— Петька, сынок! — с размаху срезав очередного маньчжура саблей и сбросив бездыханное тело со стены, закричал Федор. Пот хлестал с него ручьем, а светлая исподняя рубаха густо залилась кровью.
— Здесь я, папа, здесь! — отозвался старший сын, вместе с товарищами сдерживавший натиск маньчжуров на северной стороне крепостной стены.
— Как ты там? Хорошо ли бьешь врага нашего?
— Хорошо, папа, хорошо!
— Смотри у меня! Не посрами род наш опаринский.
— Будь спокоен, папа, не посрамлю! — ударив саблей наотмашь одного басурманина и подставив ножку другому, протрубил Петр.
— Помни: за мать свою бьешься, за русскую землю…
— Помню я, тятя, все помню! — сбрасывая очередного маньчжура с крепостной стены, крикнул ему Петр.
Федор уже искал глазами младшего сына. Вот он — совсем близко от него. Диким зверем мечется по крепостной стене и точными сабельными ударами разит врага. Клобук слетел с его косматой головы, а длинная ряса послушника мешала его движениям, но тому все равно. «Вот тебе и монах!» — удивился отец, глядя на то, как его сын расправляется с басурманами.
— Тимоха! Не устала ли рука твоя бить врага?
— Нет, папа, не устала! — отозвался младший сын.
— Хватит ли у тебя силенок до конца боя?
— Хватит, папа!
— Тогда держись! Будь осторожен! Я за вас, чертей, перед матерью в ответе!

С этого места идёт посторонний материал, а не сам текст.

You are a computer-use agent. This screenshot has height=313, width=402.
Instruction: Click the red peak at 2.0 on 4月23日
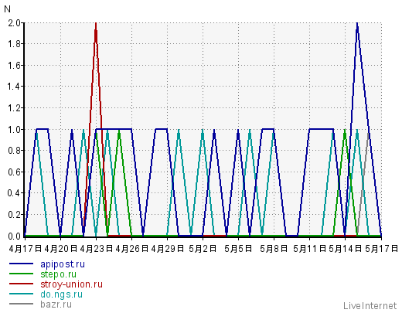[x=96, y=25]
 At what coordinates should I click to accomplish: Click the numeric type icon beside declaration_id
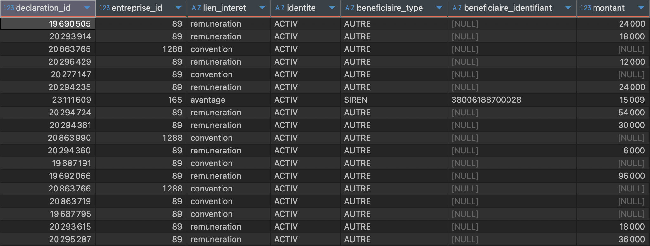9,8
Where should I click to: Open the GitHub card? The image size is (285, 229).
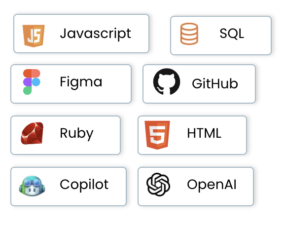coord(199,84)
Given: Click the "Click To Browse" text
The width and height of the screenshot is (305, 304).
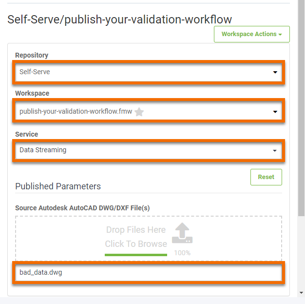Looking at the screenshot, I should click(x=136, y=244).
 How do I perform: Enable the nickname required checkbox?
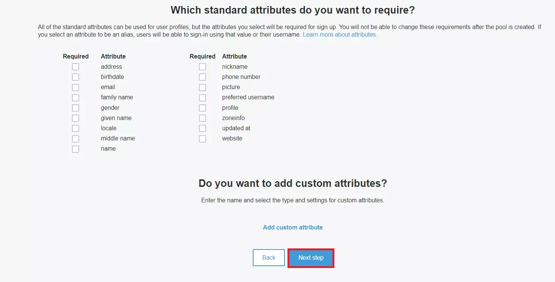coord(202,66)
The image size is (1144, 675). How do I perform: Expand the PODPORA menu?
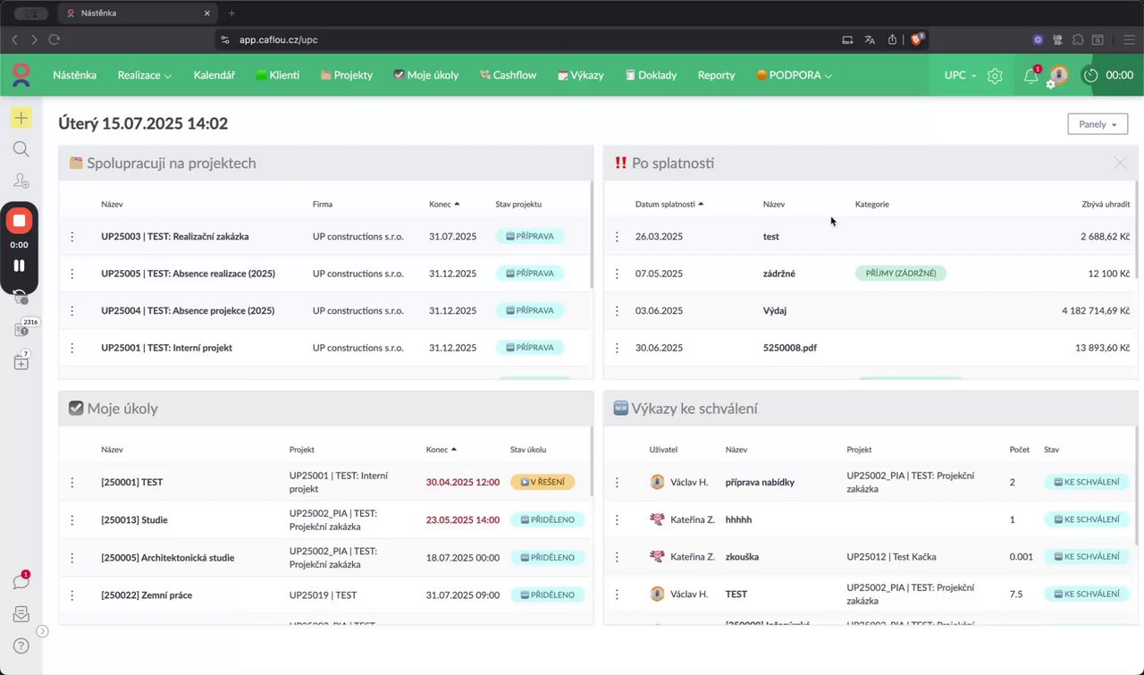pos(794,75)
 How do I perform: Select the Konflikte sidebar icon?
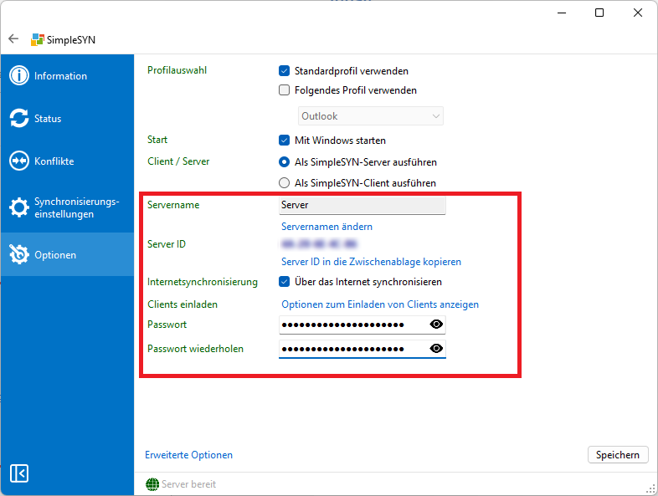point(19,161)
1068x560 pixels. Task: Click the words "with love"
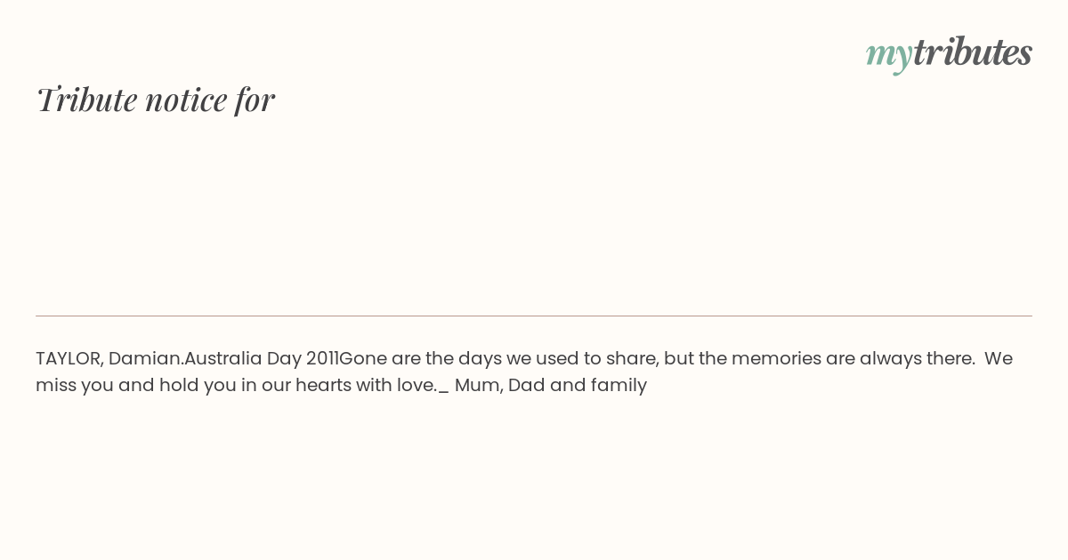pos(396,386)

Рядом с Тимохой, подобрав рясу, лихо махал кривым турецким ятаганом Михай. Он настолько шустр и стремителен, что маньчжурам никак не добраться до него. Сделав ложный маневр, он вдруг резко нырял под вражеский меч и тут же убивал неприятеля клинком, после чего начинал искать новую жертву.

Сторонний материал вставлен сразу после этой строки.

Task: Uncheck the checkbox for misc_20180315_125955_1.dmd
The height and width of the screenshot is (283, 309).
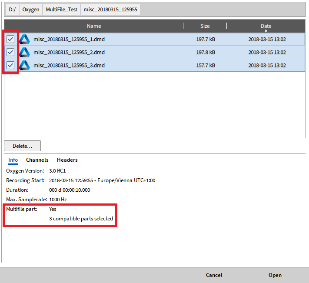Action: point(10,39)
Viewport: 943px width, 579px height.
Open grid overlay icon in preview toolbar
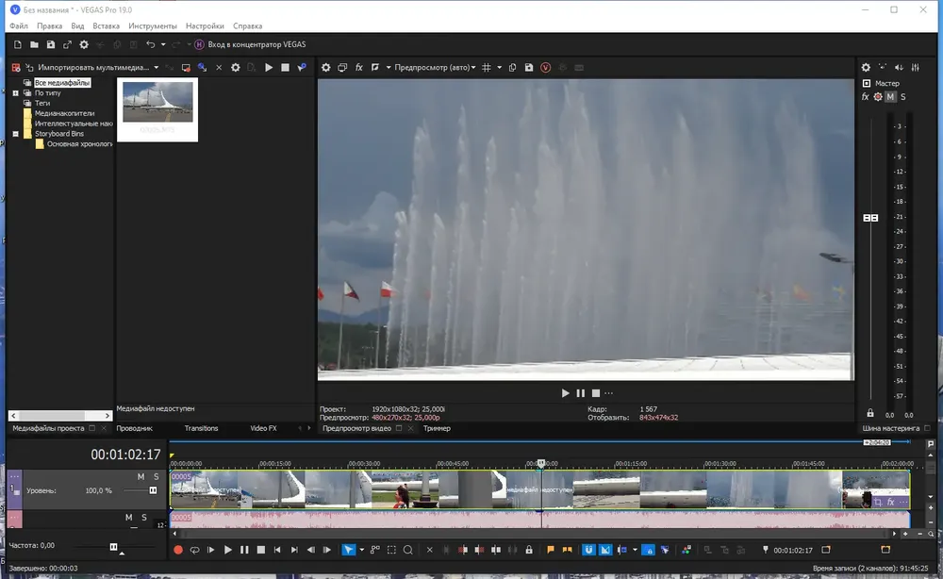487,67
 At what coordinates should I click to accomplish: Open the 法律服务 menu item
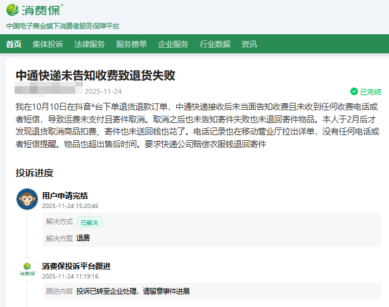89,44
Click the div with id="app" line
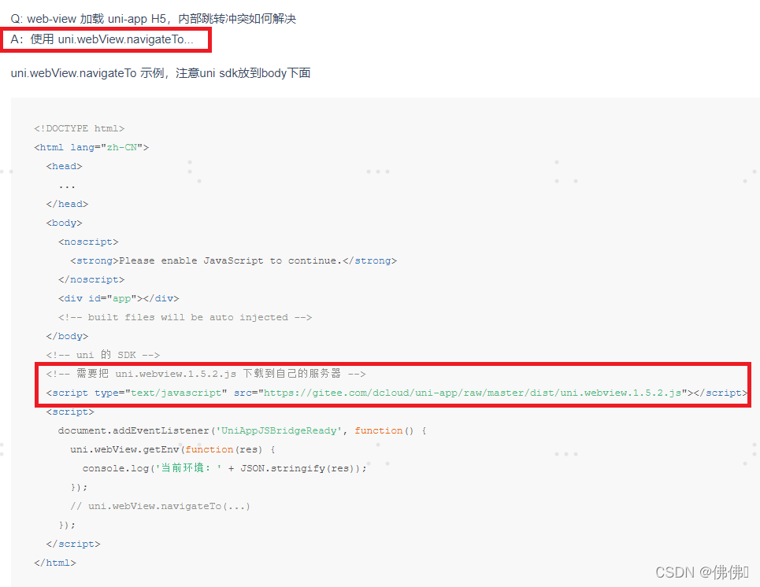 pos(118,298)
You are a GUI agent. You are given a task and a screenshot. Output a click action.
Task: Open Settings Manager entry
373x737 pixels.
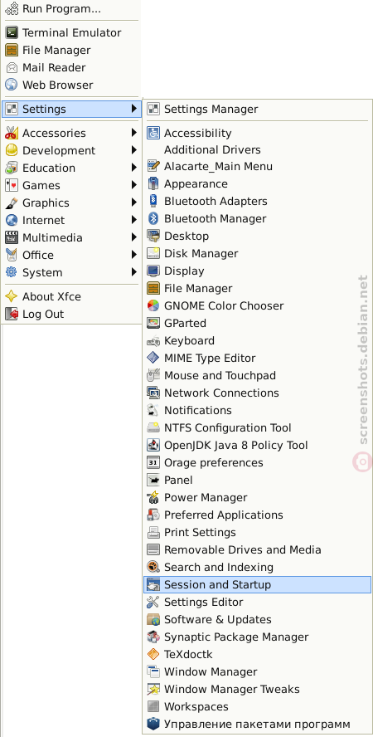pos(257,109)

Рев вокруг стоит такой, будто это шторм на море разыгрался.
— Ляксей Ларионыч, жив ли?! — закричал Федор, бросаясь в самое пекло боя.
— Живой я, Федя, живой! Мне надо еще тебя в Москву снарядить. Забыл? — ответил ему воевода.
— Как такое забудешь? — усмехнулся казак, ударом клинка повалив наземь бросившегося на него маньчжура. — Дай бог, доживем. Вы, мои верные товарищи? Ты, Васюк?
— Живой! — крикнул тот.
— Ты, Гридя?
— Что со мной сделается?
— Ты жив, Иван Конокрад?
— Еще и тебя переживу!
— Фома?
— Тут я, живой!
— Как Семен?
— Да цел я, цел!
— Братья Романовские?
— Мы живы! — за обоих ответил Григорий.
— Карп?
— Живой!..
— Ты, мой зять? Жив?
— Жив, Федор Петрович! — ответил ему Мишка Ворон.
— Тогда все в порядке… И-их! — взмахнул он саблей. — Разбейся, кувшин, пролейся вода, пропади, моя беда!
4
Маньчжуры применили большие луки — стрелы, выпущенные из малых, не долетали до цели, как и ружейная картечь, поэтому тяжелые срезни беспрерывно жужжали над головой, словно пчелы.